The Opinion in Support of Affirmance pointed to the reasonableness of asserting jurisdiction on the facts of the case. The Opinion in Support of Reversal found that the facts did not show an adequate connection between the defendant's activities and the cause of action. Under either analysis, there would be no jurisdiction in the instant case.
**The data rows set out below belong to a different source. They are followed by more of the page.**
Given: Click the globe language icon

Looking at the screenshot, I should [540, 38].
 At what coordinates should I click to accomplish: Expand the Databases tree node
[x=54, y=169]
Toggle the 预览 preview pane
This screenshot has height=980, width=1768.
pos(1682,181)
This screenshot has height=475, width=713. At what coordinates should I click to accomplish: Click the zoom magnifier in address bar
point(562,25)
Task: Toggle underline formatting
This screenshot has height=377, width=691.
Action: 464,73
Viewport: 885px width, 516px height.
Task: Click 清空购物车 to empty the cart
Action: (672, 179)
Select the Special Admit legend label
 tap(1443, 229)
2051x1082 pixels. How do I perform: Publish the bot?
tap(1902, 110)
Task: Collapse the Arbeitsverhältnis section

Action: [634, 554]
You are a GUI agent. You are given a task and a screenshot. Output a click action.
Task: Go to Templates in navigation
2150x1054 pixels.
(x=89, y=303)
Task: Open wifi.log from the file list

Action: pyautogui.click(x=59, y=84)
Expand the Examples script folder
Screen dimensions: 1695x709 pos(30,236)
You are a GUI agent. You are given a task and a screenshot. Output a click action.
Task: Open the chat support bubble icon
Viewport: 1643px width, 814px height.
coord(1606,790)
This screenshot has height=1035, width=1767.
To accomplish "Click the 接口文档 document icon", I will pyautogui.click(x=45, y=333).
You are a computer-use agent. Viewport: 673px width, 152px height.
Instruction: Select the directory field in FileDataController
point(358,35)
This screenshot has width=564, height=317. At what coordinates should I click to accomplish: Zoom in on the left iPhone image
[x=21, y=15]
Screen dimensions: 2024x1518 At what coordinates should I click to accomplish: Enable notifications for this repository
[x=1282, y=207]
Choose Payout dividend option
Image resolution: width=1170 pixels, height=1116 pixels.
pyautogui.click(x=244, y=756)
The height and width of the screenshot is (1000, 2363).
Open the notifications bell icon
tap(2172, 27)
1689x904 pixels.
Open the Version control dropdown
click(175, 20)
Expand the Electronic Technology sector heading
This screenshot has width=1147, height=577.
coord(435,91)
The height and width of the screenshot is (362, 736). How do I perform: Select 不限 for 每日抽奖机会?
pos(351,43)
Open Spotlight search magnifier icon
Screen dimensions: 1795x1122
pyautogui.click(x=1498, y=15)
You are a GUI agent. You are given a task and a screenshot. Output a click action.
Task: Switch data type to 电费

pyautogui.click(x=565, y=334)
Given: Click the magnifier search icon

Furthermore, a reasonable interpretation of the United States Supreme Court's doctrinal development in this area indicates that the "minimum contacts" test of International Shoe (contacts between defendant forum and litigation) remains valid under World-Wide Volkswagen as a threshold test, with the reasonableness of any assertion of jurisdiction measured against the policy concerns of fairness to the defendant and federalism which underly the "minimum contacts" standard. See Ripple and Murphy, World-Wide Volkswagen Corp. v. Woodson: Reflections on the Road Ahead, 56 Notre Dame Law. 65 (1980).

[15] This argument implies that the general basis of jurisdiction in our "long arm" statute can only be expansive of its specific bases. 42 Pa.C.S.A. § 5322(b). However, the general basis is also limiting in the sense that it is defined by the Fourteenth Amendment's Due Process Clause and the decisions of the United States Supreme Court interpreting that Amendment's effect on personal jurisdiction of state courts.

[16] Compare McGee v. International Life Insurance Co., 355 U.S. 220, 78 S. Ct. 199, 2 L. Ed. 2d 223 (1957), which upheld California's assertion of jurisdiction over a non-resident life insurance company whose only activity in California concerned the life insurance contract at issue.